Kamu sangat
menyukai perjalanan dan menjelajah ke tempat jauh meninggalkanku sendiri di
sini. Segala keputusanmu diambil secara mendadak. Saat kau mengambil keputusan,
musim gugur, di bawah matahari yang redup ia bersedih sepanjang hari. Ketika
tangannya berada di kepalaku dan tanganku berada di pahanya. Kedua matanya
hijau menatap dalam dan bercampur pada kemuning cahaya di ujung warna langit.
Tak ada dialog sama sekali, seolah ia mendengar lantunan musikku dari kejauhan.
Dengan semampumu, kau kabari ia bahwa kau mencintainya. Ketika itu, aku
memutuskan untuk memanggilnya sekali, sayang ia segera pergi. Pikirannya raib
diselimuti kegelapan dan aku tak mengetahui apa yang terjadi padanya.
Perasaannya,
percakapannya, kondisi tubuhnya, terbentang di hadapanku seolah ruang hijau
menyebar dengan mudah dan banyak menyuruhku agar memanggilnya. Di ruang itu,
masuk ke dalam pikiranku pekerjaan asing yang mengikatku dan dengan segera ia
memutuskan untuk meninggalkanku dalam keputusan penjelajahannya. Tak terhitung
betapa takutnya diriku yang telah menyatu bersamanya.
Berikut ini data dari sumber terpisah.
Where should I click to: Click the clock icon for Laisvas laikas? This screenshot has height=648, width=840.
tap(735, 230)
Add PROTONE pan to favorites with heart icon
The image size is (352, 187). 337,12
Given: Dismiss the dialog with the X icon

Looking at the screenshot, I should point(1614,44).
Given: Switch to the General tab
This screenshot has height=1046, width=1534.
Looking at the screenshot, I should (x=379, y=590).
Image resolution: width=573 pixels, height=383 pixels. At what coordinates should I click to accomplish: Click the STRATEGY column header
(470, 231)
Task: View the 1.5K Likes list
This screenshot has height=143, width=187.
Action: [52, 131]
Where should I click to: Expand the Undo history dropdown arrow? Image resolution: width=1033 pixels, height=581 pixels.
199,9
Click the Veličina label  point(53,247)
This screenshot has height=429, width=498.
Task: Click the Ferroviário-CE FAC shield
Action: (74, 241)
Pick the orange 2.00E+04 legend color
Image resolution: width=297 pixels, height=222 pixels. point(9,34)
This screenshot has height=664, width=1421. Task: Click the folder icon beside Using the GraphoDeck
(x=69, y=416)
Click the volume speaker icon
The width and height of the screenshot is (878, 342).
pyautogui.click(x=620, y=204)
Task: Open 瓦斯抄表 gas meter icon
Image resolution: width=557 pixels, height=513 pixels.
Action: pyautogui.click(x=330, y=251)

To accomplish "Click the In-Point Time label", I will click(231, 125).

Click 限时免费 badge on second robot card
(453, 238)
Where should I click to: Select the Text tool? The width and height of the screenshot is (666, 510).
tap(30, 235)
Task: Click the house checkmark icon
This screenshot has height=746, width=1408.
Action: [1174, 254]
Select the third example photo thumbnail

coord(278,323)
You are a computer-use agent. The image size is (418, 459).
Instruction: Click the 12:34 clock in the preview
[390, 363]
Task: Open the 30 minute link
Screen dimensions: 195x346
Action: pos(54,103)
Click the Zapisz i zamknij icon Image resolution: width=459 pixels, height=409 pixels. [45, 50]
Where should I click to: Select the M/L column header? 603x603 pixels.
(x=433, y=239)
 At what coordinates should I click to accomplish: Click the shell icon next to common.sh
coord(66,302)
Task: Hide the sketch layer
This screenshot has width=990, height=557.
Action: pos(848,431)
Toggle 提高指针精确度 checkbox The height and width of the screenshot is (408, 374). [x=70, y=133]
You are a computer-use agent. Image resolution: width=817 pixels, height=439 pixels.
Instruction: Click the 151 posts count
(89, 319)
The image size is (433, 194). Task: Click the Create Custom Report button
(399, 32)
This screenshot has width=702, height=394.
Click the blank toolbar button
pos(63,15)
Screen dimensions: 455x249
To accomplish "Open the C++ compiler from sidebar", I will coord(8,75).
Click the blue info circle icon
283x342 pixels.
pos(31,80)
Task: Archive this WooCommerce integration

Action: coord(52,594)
Aku takut sekaligus
membencinya namun aku tau dirinya adalah hidupku. Sepanjang hidup, aku terus
memanggilnya agar tidak hilang dalam hidupku. Kendati aku menyiksa diriku,
namun tak ada tempat berlari, hanya ada tempat berteduh sementara dalam
ingatanku yang abadi.
Hamparan pasir
itu terasa sangat lembut dan kami tanggalkan jejak telapak kaki di sana. Jejak
besar yang diselimuti kekhawatiran yang tertanam di atasnya dan terbawa oleh
pasir berisik, lantas ia duduk dan tersenyum di atas pijakannya. Lalu ia memanggilku agar ikut duduk. Wajahnya
jari-jemari yang melingkar pada kedua kakinya indah dan kusandarkan keduanya ke
punggungku.
Musim gugur di
tepian pasir yang membelai dahan ranting pohon panjang yang diselimuti
matahari. Ia berkata padaku bahwa ia merasa seperti berada di rumahnya. Dia
belum kembali asing. Aku menerima segala perilaku jemarinya pada tubuhku.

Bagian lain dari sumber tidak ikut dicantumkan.